**Instructions for the task:** Look through the data below and return each line where "ribbon" appears.

**Records for this task:**
—————

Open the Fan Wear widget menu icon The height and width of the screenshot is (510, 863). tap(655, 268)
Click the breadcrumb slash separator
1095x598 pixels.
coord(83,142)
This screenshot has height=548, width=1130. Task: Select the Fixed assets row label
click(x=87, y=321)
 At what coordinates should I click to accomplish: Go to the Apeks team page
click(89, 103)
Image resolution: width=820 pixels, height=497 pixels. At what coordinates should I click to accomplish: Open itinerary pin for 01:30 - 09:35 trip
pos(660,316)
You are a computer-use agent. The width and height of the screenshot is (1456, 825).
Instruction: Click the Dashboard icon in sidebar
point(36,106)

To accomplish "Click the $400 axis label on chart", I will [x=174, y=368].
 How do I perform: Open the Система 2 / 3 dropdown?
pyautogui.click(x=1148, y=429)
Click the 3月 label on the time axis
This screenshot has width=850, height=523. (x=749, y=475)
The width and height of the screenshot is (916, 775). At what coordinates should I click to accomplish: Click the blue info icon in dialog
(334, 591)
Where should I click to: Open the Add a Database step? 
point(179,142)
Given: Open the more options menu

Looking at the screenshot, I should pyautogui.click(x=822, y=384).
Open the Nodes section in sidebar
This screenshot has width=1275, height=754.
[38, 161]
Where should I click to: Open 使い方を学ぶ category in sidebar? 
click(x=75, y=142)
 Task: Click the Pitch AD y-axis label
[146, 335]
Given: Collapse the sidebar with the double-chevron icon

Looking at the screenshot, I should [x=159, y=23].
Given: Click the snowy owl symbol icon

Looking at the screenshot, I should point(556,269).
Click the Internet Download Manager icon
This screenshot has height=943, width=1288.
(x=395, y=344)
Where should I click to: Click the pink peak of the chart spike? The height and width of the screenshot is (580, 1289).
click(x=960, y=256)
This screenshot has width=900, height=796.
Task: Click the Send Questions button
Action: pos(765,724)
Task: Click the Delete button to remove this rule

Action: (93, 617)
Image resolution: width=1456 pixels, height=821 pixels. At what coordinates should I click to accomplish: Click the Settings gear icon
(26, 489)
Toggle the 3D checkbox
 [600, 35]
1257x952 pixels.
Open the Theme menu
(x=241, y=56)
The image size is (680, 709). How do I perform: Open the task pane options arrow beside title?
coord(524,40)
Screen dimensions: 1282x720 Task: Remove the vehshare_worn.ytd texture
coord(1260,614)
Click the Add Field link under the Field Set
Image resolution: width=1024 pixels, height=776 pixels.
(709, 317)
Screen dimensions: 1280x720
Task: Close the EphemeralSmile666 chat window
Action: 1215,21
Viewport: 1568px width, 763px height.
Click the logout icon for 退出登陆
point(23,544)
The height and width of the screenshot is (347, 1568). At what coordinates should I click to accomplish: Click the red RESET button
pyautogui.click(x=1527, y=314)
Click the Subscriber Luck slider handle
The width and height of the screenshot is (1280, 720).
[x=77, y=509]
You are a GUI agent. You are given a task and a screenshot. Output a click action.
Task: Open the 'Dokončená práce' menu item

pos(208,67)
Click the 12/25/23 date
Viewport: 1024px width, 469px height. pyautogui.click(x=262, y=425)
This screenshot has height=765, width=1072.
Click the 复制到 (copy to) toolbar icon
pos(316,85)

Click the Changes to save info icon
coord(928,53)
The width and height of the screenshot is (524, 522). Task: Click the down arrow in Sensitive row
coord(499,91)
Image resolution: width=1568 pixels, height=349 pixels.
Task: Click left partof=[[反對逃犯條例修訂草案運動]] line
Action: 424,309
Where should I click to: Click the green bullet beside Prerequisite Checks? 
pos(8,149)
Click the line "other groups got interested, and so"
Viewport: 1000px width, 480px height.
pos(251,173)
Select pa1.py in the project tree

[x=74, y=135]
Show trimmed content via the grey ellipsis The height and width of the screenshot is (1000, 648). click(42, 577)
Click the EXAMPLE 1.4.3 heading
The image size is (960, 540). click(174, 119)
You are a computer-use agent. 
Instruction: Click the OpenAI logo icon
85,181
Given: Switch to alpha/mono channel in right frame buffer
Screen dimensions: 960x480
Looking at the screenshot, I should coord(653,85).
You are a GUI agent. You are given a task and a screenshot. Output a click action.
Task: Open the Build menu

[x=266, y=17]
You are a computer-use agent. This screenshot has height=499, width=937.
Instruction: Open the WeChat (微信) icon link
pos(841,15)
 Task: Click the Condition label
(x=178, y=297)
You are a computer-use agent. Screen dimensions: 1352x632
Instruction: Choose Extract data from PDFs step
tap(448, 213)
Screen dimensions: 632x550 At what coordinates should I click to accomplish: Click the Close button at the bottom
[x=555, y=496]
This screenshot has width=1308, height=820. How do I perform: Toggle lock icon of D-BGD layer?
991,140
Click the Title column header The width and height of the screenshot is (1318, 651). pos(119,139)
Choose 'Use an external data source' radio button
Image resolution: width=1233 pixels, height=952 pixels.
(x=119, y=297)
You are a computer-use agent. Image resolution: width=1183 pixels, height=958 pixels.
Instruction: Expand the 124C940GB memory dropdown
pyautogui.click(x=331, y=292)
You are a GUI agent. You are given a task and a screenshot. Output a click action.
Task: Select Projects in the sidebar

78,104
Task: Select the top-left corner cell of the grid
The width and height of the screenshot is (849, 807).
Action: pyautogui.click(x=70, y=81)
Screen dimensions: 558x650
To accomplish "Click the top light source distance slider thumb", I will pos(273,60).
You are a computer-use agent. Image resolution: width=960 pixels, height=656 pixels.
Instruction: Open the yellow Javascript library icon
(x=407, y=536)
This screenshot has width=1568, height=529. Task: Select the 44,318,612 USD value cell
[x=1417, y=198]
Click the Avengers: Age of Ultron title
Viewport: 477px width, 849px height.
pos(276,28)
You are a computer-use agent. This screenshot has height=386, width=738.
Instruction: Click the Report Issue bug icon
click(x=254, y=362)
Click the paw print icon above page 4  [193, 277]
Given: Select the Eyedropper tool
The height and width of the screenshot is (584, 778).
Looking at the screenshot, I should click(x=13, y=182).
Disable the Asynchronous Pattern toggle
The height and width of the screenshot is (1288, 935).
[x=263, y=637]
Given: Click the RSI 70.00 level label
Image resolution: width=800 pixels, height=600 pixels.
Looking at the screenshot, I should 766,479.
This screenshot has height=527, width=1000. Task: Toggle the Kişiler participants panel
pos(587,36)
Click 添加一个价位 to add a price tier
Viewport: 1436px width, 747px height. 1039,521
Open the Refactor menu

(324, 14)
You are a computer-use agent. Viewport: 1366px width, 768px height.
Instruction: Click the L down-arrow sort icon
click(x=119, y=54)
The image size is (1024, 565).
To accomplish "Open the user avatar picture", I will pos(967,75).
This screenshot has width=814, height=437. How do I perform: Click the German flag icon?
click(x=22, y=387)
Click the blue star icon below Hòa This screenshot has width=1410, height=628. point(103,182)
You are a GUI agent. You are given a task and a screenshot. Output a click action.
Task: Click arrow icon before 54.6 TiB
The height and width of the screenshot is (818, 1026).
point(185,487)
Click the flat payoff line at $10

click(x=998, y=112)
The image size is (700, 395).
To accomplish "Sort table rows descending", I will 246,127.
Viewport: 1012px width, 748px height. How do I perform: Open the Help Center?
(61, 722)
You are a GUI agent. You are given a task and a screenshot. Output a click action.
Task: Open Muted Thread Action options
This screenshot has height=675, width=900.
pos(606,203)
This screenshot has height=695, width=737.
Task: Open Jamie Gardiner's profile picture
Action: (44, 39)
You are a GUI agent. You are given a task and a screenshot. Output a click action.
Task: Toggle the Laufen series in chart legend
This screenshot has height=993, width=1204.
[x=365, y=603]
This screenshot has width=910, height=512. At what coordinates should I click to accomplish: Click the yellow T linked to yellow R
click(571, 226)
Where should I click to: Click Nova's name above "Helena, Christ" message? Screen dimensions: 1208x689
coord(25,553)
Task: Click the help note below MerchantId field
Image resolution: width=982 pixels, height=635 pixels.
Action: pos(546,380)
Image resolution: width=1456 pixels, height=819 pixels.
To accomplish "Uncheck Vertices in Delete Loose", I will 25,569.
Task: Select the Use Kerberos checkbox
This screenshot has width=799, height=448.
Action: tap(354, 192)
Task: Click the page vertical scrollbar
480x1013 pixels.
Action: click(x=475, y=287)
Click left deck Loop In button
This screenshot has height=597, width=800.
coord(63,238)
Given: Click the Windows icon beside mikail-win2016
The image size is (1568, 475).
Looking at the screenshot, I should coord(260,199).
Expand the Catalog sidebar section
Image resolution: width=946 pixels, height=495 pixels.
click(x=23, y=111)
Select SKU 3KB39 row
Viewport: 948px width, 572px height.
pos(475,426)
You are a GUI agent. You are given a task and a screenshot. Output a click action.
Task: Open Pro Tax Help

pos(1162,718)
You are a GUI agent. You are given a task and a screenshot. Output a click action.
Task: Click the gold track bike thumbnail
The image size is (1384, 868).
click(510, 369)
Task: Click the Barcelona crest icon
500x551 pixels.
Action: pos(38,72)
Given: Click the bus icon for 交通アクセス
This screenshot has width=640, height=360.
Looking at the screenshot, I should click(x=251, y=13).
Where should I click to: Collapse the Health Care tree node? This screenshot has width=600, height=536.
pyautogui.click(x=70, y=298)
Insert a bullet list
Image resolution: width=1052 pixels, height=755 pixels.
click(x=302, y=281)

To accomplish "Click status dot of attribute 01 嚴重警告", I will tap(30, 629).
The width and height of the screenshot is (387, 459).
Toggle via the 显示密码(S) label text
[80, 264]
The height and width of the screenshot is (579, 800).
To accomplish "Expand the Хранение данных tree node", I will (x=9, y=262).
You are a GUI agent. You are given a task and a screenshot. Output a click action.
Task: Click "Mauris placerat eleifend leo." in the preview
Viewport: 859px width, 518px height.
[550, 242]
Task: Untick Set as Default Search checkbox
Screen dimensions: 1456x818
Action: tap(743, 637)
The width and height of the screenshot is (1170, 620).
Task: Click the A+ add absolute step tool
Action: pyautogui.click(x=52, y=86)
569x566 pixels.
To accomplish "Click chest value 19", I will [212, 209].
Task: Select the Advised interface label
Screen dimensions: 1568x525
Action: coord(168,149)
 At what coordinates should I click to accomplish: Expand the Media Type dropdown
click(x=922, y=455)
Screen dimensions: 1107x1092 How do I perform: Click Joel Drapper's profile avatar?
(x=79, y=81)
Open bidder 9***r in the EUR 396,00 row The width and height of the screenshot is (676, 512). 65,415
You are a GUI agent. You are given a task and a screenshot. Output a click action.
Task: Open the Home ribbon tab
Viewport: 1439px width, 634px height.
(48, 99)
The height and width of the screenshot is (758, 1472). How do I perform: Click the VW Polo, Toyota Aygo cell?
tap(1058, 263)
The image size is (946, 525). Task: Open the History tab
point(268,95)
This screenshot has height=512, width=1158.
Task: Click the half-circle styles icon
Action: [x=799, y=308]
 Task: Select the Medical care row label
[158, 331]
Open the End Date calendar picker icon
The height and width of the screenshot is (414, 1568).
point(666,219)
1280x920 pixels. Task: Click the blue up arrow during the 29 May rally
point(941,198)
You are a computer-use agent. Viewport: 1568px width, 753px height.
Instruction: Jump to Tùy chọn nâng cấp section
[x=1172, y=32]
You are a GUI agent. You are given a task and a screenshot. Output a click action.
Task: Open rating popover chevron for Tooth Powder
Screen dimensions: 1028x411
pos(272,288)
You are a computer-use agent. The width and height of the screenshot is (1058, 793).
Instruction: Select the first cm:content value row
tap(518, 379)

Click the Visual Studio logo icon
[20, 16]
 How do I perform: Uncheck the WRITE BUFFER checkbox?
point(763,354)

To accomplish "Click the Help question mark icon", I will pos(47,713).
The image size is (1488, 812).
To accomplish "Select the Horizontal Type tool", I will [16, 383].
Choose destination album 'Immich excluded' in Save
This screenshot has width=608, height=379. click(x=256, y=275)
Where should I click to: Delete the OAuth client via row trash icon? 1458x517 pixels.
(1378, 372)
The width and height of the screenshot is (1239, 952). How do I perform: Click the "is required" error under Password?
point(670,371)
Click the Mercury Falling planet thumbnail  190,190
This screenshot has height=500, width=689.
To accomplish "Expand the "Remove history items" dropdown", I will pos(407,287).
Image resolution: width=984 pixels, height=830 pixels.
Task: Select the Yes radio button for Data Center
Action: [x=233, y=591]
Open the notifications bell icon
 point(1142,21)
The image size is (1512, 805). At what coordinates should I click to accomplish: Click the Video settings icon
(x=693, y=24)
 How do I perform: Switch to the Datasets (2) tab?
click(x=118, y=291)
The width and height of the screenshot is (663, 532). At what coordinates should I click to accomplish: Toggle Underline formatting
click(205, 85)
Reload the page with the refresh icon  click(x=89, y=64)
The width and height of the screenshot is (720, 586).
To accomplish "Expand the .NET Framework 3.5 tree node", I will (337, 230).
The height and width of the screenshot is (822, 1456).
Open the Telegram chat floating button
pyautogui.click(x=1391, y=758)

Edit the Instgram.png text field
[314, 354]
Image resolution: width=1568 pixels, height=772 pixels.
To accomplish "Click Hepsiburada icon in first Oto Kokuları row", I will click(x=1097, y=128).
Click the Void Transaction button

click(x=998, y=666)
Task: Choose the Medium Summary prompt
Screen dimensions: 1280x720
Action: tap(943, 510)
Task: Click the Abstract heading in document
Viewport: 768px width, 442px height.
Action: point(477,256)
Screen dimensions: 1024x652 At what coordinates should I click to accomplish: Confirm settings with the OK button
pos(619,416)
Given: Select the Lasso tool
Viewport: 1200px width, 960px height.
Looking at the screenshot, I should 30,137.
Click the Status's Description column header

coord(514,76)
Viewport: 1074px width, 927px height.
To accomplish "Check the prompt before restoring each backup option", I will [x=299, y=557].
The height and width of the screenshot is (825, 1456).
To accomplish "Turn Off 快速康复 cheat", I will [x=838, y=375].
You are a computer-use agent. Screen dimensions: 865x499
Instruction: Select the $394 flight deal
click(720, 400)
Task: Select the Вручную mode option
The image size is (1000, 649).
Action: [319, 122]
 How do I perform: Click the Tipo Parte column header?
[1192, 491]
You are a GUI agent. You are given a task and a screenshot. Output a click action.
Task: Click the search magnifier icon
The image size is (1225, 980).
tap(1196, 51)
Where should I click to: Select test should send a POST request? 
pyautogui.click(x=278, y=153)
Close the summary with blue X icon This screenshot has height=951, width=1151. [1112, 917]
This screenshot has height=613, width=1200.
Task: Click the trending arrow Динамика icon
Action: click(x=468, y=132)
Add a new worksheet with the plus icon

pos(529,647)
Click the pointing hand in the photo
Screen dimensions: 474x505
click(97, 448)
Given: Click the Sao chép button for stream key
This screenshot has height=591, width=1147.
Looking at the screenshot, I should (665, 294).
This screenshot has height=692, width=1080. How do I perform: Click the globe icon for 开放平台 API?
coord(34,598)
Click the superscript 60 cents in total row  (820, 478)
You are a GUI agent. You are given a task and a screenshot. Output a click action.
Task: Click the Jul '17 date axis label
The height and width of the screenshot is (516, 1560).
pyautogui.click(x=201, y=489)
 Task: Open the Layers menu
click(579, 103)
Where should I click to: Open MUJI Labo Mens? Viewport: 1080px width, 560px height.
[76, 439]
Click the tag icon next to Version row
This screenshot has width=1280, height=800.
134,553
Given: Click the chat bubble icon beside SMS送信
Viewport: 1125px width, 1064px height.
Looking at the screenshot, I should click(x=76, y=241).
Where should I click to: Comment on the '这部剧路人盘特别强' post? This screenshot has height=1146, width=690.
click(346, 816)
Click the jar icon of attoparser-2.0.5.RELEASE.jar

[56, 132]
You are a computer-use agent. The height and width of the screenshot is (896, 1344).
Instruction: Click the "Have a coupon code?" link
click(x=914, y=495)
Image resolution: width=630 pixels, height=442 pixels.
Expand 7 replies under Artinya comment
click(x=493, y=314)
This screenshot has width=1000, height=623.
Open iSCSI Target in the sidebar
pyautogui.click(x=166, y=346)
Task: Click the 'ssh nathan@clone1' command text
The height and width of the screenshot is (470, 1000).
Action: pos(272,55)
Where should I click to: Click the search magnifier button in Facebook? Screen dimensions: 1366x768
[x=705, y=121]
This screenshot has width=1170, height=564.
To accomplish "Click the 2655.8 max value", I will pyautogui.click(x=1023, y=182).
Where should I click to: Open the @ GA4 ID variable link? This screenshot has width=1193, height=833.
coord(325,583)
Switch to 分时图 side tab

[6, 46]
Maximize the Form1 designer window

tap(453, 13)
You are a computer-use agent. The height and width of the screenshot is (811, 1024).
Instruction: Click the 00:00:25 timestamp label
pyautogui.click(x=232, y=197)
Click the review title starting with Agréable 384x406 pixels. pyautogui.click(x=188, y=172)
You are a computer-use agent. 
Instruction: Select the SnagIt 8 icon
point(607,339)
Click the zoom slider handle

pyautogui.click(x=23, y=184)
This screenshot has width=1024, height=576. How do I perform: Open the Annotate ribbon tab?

—————

**Response area:**
Task: Open the Home ribbon tab
This screenshot has width=1024, height=576. How do I perform: Open the Annotate ribbon tab?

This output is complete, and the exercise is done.